» **The problem**
Output the lines of the material from the one containing "You are a computer-use agent. Screen dimensions: 463x344" down to the one containing "pyautogui.click(x=7, y=7)", both included, with no changes.
● ● ● ●
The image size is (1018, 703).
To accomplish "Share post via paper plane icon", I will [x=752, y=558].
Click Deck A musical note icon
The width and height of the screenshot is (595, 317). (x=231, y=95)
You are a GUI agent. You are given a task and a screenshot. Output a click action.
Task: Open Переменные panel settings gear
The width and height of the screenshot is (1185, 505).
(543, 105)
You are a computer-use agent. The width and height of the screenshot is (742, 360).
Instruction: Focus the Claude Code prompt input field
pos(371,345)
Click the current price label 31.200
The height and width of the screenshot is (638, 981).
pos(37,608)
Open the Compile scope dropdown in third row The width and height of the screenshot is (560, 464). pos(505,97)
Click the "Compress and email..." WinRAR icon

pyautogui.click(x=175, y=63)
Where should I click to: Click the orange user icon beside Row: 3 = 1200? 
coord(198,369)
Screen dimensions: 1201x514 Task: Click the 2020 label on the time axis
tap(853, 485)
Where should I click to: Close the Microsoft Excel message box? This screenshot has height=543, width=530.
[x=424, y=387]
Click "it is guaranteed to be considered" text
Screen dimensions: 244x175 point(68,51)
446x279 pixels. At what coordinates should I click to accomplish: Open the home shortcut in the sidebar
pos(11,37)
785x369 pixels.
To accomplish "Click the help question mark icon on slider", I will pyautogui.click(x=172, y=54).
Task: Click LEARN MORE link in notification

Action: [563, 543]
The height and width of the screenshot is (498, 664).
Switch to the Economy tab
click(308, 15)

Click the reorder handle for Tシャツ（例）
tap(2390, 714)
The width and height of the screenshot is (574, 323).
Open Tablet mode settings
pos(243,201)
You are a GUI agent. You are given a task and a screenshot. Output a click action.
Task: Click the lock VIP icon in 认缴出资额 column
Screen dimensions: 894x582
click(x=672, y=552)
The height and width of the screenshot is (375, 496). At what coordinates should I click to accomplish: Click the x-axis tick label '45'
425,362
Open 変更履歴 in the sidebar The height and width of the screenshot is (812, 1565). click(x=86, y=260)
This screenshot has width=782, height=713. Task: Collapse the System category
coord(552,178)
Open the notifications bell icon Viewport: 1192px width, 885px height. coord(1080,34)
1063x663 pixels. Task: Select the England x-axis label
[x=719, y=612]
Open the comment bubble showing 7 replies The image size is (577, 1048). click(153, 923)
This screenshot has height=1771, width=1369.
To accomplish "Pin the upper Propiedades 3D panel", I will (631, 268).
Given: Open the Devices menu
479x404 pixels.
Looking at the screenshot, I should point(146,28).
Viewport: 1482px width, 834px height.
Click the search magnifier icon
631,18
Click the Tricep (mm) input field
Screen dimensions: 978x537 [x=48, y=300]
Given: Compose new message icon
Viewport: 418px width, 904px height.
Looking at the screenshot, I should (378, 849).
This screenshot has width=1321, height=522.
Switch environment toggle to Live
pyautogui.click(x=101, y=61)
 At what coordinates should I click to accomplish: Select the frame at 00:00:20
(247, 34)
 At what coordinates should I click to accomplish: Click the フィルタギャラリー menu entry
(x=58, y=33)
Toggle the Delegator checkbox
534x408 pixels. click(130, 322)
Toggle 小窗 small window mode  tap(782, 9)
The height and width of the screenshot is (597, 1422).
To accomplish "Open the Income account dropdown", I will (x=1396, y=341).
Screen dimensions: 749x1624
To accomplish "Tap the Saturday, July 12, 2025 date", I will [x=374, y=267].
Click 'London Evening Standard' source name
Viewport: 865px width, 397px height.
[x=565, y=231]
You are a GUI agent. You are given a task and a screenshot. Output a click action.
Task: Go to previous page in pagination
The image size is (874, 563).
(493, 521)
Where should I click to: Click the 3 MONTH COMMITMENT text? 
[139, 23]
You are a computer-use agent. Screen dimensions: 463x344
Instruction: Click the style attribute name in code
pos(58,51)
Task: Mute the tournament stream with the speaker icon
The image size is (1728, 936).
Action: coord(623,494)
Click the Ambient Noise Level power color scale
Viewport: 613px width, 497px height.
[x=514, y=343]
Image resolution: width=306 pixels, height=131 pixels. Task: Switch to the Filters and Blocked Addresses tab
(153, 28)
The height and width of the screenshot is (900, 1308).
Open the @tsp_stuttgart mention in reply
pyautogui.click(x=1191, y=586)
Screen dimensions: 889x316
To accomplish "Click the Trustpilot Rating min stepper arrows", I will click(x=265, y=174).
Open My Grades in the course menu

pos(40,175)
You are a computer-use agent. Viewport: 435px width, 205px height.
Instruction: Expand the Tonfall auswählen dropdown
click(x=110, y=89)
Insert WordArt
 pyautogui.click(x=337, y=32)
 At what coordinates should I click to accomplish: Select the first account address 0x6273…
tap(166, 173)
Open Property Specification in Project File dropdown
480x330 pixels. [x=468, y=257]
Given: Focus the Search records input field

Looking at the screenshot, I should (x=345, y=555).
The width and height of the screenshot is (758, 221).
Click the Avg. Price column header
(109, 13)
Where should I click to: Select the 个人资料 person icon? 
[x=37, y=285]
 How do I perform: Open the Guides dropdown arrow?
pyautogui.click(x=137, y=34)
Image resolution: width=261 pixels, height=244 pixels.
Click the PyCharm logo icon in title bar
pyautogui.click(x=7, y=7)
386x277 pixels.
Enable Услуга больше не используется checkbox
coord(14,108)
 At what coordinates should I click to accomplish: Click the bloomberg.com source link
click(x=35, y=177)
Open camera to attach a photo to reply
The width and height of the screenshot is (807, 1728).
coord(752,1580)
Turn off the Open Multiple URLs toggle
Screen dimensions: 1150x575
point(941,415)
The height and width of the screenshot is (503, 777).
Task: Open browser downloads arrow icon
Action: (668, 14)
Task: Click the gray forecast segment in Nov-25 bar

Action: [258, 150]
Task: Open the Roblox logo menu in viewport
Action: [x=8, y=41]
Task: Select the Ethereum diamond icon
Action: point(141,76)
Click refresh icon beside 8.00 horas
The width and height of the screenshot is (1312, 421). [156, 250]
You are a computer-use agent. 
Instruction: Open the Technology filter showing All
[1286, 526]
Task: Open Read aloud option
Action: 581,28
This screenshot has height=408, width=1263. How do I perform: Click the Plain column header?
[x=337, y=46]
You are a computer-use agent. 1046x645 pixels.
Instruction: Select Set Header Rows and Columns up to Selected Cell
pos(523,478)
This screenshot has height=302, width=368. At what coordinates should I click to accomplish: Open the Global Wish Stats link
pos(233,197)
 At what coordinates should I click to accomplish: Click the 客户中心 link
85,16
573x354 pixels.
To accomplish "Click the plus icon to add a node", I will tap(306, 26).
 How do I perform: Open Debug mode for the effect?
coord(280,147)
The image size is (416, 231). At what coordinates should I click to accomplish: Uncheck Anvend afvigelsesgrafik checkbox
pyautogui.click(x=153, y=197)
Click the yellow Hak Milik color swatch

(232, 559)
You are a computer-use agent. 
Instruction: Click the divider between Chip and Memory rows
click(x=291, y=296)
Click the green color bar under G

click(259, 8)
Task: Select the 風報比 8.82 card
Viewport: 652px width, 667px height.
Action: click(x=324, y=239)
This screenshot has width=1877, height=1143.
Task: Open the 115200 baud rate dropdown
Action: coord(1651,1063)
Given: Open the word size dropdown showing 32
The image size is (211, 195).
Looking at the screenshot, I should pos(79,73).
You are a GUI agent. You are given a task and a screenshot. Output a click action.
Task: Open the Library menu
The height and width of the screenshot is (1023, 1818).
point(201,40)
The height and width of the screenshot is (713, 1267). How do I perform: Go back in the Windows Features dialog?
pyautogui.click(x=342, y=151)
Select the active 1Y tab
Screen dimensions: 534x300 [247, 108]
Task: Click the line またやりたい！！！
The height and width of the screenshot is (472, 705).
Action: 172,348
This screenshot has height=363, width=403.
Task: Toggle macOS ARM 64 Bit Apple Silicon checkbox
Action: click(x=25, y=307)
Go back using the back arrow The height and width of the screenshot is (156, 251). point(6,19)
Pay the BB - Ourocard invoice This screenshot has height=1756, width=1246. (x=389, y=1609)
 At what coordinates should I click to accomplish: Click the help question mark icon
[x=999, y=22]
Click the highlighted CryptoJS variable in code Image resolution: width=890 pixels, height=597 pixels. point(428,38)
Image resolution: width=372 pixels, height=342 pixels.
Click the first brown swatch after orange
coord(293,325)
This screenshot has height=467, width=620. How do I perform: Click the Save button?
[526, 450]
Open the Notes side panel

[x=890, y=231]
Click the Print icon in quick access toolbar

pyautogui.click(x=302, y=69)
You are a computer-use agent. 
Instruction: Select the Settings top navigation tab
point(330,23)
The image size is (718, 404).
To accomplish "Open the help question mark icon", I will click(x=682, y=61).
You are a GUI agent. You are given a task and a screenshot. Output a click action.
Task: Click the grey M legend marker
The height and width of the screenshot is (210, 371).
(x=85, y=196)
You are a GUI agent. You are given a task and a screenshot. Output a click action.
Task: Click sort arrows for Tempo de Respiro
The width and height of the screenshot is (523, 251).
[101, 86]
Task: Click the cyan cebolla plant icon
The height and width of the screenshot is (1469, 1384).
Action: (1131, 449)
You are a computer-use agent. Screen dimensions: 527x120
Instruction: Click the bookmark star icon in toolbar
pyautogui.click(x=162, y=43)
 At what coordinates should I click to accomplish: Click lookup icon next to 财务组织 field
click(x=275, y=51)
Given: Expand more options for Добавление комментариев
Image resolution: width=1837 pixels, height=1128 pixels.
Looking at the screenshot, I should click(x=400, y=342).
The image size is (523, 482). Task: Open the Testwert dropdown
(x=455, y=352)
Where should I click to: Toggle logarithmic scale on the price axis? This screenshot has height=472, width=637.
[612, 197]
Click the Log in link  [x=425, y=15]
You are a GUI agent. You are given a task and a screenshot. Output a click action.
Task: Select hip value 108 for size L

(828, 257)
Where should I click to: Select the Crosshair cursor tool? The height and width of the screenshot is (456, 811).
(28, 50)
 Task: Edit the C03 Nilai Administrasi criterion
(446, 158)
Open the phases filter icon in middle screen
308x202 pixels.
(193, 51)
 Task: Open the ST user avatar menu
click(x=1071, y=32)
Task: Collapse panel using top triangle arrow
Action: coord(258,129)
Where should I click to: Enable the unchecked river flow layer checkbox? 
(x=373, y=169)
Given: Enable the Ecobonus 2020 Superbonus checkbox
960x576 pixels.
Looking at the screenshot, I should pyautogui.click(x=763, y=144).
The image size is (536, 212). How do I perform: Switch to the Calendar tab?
● ● ● ●
» **Worked answer**
You are a computer-use agent. Screen dimensions: 463x344
Instruction: Click the style attribute name in code
pos(58,51)
Task: Mute the tournament stream with the speaker icon
The image size is (1728, 936).
Action: coord(623,494)
Click the Ambient Noise Level power color scale
Viewport: 613px width, 497px height.
[x=514, y=343]
Image resolution: width=306 pixels, height=131 pixels. Task: Switch to the Filters and Blocked Addresses tab
(153, 28)
The height and width of the screenshot is (900, 1308).
Open the @tsp_stuttgart mention in reply
pyautogui.click(x=1191, y=586)
Screen dimensions: 889x316
To accomplish "Click the Trustpilot Rating min stepper arrows", I will click(x=265, y=174).
Open My Grades in the course menu

pos(40,175)
You are a computer-use agent. Viewport: 435px width, 205px height.
Instruction: Expand the Tonfall auswählen dropdown
click(x=110, y=89)
Insert WordArt
 pyautogui.click(x=337, y=32)
 At what coordinates should I click to accomplish: Select the first account address 0x6273…
tap(166, 173)
Open Property Specification in Project File dropdown
480x330 pixels. [x=468, y=257]
Given: Focus the Search records input field

Looking at the screenshot, I should (x=345, y=555).
The width and height of the screenshot is (758, 221).
Click the Avg. Price column header
(109, 13)
Where should I click to: Select the 个人资料 person icon? 
[x=37, y=285]
 How do I perform: Open the Guides dropdown arrow?
pyautogui.click(x=137, y=34)
Image resolution: width=261 pixels, height=244 pixels.
Click the PyCharm logo icon in title bar
pyautogui.click(x=7, y=7)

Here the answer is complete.